ダックエンジニアリング、生産ラインを止めない「攻めの保守」
「リモートドクター」で迅速・正確にサポート
ハードからソフトまで自社一貫生産。保守を重視する体制で信頼
そして、同社が長年にわたりユーザーの信頼を得てきた理由の1つには、検査機を開発するだけでなく、長期的な保守を前提にした開発を行ってきたことにあると言えるだろう。高橋課長は「装置のハードからソフトウェアまで一貫して開発、製造を行うことによる顧客要望の装置化へのフィードバック、および迅速で長期メンテナンス対応が可能な体制がユーザーから評価されていると考えている」と話す。
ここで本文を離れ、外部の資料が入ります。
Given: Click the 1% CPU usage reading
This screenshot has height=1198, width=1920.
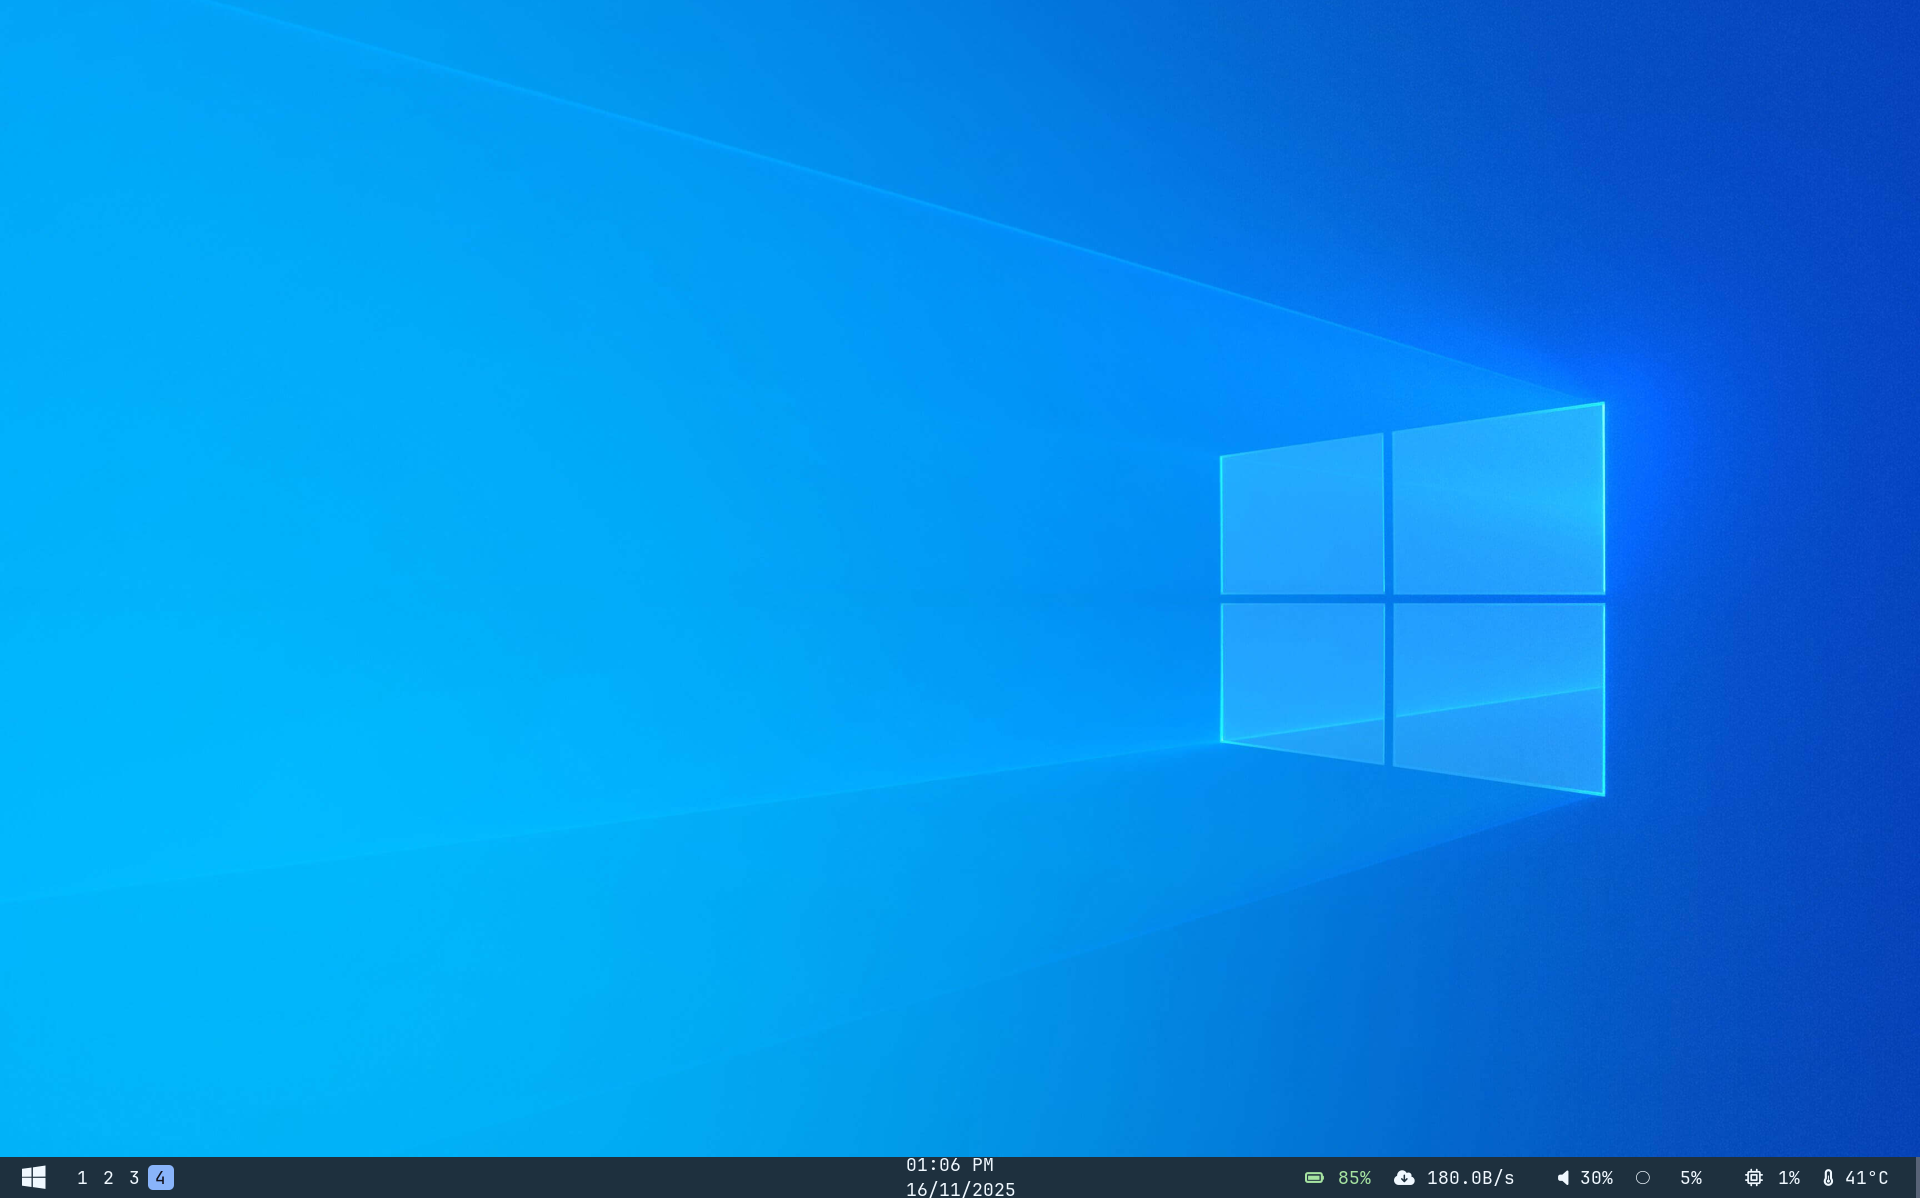Looking at the screenshot, I should tap(1787, 1177).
実際に同社では、開発や設計担当者も現場に出向いてメンテナンス対応を行い、現場で得た気づきを設計へフィードバックしている。「サービスで直すだけでなく、開発者や設計者も現場に行って、自分の設計の悪かった点を次期製品に反映させる。壊れにくくすることを常に心がけている」(氷上会長)
また、部品供給体制も長年の信頼を支える要因の1つだ。「FA用の機械として、納入後7年の部品供給保証(代品交換も含む)を行っている。販売したラストのお客様の商品が7年経過するまで、基板など主要部品は常時在庫を持ってメンテナンス対応するようにしている」と高橋課長は話す。
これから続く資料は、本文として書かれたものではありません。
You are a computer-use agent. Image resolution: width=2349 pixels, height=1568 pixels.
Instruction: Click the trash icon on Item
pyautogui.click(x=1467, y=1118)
さらに、海外ユーザーに向けても、同社の「保守ありき」の理念は変わらない。
「海外代理店については、来日して京都本社において1週間の研修を受けたところでないと販売しない。サービスができない地域には販売しないようにしている」と氷上会長は話す。この教育を受けた代理店だけが同社の検査機を販売できる仕組みとなっており、「認定カード」を取得した会社のみに販売を許可している。現在、18カ国に代理店を展開し、納入実績は約30カ国に及ぶということだ。
まずは保守ありき。保守を軽視する企業には販売しない--。この徹底した姿勢こそが、同社が世界中で信頼を得てきた最大の理由と言えそうだ。
「GorikaVisionⅡ」との組み合わせを推奨
リモートドクターの開発により、遠隔でのトラブル対応を確立した同社だが、氷上会長は次の一手として「GorikaVisionⅡ(合理化びじょん)」との組み合わせての活用を強調する。
「GorikaVisionⅡ」は、工場の各エリアにアンカーを設置し、作業者が持つタグの動きを0.5メートル単位で検知。エリア番号と時間をリアルタイムに表示し、一日の行動軌跡をログとして記録できるもので、これにより作業動線や工程の分析が可能となり、「無駄の分析」「人手不足への対応」「設備管理」へとつなげられるというもの。
さらに、このシステムは「装置のメンテナンス管理」とも連携しており、印刷機など装置のメンテナンススケジュールをシステム化できる。設備管理もスケジュール管理も任せることができ、メンテナンス日をタブレットやモニターで知らせてくれる。「毎日、週一回、月一回、数ヶ月に一回、年一回など自由に設定が可能。メンテナンス対応に関する力量もタグで管理できる」(氷上会長)

リモートドクターとGorikaVisionⅡを併用すれば、同社が提唱する「止めない保守」を次のステップに押し上げることができそうだ。
主材の最後、氷上会長は「メンテナンスを仕組みとして定着させる『文化』をつくっていきたい」と強調した。これこそがダックエンジニアリングが目指す、新しい保守のカタチである。